Turn the material from the line containing "Given: Select the highlighted 소환 아이템 text" through the line containing "Screen dimensions: 1568x763", both included, into a numbered list, skipping any blank lines.

__THE RECORDS__:
**********

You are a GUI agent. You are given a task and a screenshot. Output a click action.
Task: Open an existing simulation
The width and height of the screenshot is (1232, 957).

**********

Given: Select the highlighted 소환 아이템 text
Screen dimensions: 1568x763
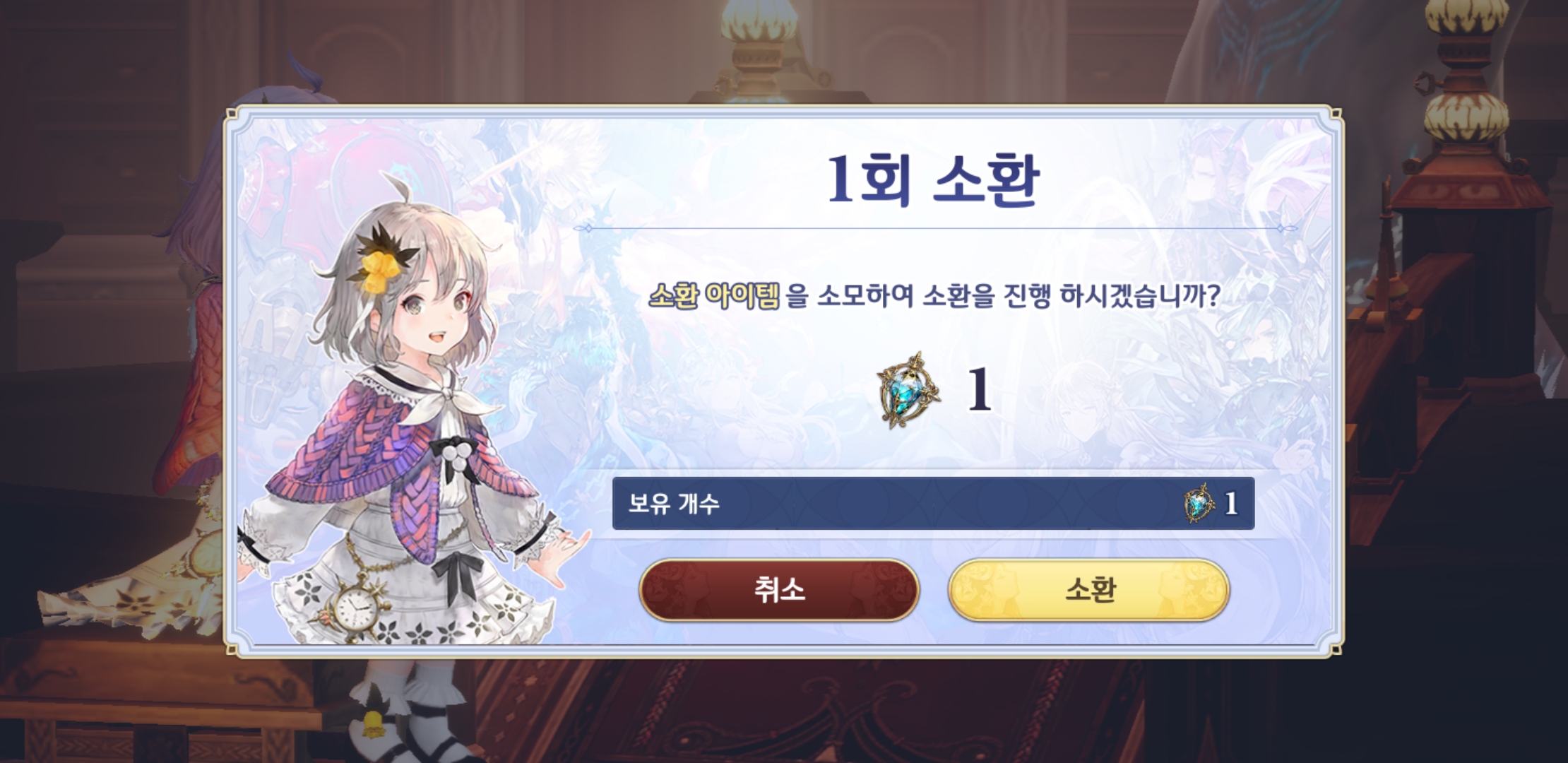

**********

__EXERCISE RESULT__:
1. Given: Select the highlighted 소환 아이템 text
2. Screen dimensions: 1568x763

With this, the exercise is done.